Once you find the line with "Task: Click the Size" in the data that follows, repeat it and every line after it exactly, through the line with "Task: Show the 6 Months price history".
[[ INFORMATION open ]]
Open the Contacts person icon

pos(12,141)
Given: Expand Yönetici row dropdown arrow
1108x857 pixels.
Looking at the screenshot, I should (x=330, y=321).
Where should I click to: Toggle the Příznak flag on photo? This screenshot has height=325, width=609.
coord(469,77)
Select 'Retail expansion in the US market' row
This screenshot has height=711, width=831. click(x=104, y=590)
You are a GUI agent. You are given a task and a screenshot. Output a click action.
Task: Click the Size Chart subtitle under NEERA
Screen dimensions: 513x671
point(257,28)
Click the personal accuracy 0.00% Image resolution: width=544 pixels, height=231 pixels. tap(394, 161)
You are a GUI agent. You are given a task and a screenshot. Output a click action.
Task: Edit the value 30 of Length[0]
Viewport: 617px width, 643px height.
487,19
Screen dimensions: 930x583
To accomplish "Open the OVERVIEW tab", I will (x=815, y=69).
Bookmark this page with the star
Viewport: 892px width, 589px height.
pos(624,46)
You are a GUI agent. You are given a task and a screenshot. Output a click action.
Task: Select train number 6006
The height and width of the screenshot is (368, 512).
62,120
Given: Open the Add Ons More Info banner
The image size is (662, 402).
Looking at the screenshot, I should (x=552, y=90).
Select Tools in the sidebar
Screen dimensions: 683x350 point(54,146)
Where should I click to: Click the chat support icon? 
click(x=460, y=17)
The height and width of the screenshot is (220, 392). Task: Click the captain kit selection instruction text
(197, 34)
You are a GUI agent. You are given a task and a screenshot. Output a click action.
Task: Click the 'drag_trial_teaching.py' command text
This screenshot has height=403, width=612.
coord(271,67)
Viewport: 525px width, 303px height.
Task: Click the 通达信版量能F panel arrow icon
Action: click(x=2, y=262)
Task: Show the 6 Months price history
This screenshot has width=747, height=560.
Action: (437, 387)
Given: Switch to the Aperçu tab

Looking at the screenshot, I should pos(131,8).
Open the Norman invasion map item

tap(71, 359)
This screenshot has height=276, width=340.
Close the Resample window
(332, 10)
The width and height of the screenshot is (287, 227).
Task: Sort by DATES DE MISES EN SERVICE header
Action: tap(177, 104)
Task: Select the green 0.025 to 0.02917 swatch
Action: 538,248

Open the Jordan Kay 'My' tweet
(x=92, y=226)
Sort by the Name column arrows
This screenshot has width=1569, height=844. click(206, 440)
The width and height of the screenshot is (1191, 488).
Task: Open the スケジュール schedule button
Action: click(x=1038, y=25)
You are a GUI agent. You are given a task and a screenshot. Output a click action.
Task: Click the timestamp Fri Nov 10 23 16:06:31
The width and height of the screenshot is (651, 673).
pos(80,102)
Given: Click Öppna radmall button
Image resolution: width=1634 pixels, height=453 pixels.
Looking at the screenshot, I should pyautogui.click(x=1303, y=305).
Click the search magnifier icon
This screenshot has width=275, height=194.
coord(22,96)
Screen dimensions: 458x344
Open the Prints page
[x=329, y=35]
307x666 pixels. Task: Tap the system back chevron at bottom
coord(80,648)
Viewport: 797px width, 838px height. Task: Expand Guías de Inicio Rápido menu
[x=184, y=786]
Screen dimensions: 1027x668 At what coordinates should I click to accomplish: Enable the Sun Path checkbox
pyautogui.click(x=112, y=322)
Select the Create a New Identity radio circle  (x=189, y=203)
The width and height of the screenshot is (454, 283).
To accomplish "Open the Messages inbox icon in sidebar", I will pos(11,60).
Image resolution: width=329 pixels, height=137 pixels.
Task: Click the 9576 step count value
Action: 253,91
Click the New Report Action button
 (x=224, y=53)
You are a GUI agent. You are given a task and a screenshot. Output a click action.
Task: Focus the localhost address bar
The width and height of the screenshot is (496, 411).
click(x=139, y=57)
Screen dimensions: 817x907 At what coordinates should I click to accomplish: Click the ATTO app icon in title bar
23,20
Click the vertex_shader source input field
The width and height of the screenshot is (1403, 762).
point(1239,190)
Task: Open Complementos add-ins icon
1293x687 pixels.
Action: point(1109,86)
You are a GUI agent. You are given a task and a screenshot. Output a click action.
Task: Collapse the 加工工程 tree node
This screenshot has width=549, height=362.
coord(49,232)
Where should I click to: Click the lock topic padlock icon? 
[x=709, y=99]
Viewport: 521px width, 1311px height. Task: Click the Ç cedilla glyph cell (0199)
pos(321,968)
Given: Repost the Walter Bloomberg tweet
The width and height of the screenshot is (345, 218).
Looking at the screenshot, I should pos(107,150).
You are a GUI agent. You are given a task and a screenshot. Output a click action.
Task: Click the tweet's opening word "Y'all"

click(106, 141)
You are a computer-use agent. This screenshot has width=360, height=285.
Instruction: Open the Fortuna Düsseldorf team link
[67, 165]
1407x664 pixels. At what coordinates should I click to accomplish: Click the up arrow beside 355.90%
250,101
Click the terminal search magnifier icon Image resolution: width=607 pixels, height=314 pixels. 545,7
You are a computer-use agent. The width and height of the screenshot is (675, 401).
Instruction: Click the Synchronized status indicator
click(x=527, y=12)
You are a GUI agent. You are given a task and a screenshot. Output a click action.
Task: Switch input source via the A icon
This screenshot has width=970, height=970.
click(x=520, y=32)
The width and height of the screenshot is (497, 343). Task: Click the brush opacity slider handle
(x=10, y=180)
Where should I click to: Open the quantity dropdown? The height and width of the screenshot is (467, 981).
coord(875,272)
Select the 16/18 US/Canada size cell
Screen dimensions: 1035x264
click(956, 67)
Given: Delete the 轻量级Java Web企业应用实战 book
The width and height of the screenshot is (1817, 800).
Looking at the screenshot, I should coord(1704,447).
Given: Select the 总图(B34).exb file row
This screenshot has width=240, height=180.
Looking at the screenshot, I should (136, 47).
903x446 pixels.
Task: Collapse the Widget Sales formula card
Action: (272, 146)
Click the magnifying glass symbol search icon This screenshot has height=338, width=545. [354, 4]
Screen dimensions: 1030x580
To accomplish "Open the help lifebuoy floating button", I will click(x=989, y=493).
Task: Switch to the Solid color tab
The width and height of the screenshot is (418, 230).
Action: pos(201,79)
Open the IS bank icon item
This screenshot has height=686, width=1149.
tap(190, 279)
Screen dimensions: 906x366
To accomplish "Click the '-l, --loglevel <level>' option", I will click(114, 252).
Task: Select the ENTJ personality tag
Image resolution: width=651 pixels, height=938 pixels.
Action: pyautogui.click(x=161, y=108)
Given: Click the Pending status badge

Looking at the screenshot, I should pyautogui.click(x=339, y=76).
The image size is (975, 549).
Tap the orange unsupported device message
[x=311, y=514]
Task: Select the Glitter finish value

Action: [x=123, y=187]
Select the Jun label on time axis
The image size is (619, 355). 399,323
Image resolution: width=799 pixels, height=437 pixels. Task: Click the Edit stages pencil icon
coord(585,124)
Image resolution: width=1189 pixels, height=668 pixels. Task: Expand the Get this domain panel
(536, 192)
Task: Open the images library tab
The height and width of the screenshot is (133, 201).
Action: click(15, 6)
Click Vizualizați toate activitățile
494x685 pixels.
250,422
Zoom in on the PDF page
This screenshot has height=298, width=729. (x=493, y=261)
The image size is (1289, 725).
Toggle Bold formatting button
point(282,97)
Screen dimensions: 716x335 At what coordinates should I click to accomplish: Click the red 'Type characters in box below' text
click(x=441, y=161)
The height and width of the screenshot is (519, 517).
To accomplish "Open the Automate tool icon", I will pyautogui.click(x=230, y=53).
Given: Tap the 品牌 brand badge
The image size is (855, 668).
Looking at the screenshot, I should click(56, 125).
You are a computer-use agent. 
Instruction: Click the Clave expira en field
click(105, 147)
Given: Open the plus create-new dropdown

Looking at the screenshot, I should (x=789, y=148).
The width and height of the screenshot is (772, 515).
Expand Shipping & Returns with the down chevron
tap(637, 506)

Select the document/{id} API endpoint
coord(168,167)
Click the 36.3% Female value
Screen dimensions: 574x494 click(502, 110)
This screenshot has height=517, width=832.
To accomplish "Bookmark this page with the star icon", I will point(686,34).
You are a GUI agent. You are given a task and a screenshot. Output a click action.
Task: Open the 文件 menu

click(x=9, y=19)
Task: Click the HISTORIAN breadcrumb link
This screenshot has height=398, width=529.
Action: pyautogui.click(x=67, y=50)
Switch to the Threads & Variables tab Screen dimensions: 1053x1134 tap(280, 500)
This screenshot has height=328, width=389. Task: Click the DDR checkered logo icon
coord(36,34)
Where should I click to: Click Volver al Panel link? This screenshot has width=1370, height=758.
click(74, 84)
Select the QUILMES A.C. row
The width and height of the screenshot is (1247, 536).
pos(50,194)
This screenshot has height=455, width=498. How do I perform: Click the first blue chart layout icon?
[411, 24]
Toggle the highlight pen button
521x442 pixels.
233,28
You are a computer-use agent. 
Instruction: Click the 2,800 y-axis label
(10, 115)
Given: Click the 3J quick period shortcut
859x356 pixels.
[[ INFORMATION closed ]]
= WRITTEN ANSWER =
Task: Click the Size Chart subtitle under NEERA
Screen dimensions: 513x671
point(257,28)
Click the personal accuracy 0.00% Image resolution: width=544 pixels, height=231 pixels. tap(394, 161)
You are a GUI agent. You are given a task and a screenshot. Output a click action.
Task: Edit the value 30 of Length[0]
Viewport: 617px width, 643px height.
487,19
Screen dimensions: 930x583
To accomplish "Open the OVERVIEW tab", I will (x=815, y=69).
Bookmark this page with the star
Viewport: 892px width, 589px height.
pos(624,46)
You are a GUI agent. You are given a task and a screenshot. Output a click action.
Task: Select train number 6006
The height and width of the screenshot is (368, 512).
62,120
Given: Open the Add Ons More Info banner
The image size is (662, 402).
Looking at the screenshot, I should (x=552, y=90).
Select Tools in the sidebar
Screen dimensions: 683x350 point(54,146)
Where should I click to: Click the chat support icon? 
click(x=460, y=17)
The height and width of the screenshot is (220, 392). Task: Click the captain kit selection instruction text
(197, 34)
You are a GUI agent. You are given a task and a screenshot. Output a click action.
Task: Click the 'drag_trial_teaching.py' command text
This screenshot has height=403, width=612.
coord(271,67)
Viewport: 525px width, 303px height.
Task: Click the 通达信版量能F panel arrow icon
Action: click(x=2, y=262)
Task: Show the 6 Months price history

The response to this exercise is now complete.